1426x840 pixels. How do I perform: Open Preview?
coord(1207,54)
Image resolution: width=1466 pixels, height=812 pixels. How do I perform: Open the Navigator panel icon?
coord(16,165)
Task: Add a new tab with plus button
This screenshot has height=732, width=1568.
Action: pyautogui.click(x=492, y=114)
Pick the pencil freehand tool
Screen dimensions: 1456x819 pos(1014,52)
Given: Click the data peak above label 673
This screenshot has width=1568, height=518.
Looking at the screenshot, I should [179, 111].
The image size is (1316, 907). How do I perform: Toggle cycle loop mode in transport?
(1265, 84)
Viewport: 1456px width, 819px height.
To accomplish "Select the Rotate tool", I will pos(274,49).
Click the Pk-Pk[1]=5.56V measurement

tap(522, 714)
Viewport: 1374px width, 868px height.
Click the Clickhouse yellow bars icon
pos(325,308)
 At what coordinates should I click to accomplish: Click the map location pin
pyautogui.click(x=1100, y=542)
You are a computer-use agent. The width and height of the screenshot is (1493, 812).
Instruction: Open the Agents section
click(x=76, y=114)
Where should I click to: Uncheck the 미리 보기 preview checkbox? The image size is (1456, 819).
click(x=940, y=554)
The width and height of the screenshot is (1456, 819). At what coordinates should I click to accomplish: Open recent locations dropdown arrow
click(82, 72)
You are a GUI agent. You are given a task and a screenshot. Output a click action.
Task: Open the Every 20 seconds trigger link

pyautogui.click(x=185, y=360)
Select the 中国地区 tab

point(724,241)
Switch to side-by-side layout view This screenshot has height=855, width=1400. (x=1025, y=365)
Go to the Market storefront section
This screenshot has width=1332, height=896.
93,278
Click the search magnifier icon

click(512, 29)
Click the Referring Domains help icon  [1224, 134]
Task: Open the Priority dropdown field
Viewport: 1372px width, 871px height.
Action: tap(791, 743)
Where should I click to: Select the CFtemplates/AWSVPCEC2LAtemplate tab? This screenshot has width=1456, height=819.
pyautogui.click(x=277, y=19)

EXERCISE:
Write out exactly the lines from the line containing "Where should I click to: Select" to the end of the listing above, both included, and nothing else.

EXPECTED ANSWER:
Where should I click to: Select the CFtemplates/AWSVPCEC2LAtemplate tab? This screenshot has width=1456, height=819.
pyautogui.click(x=277, y=19)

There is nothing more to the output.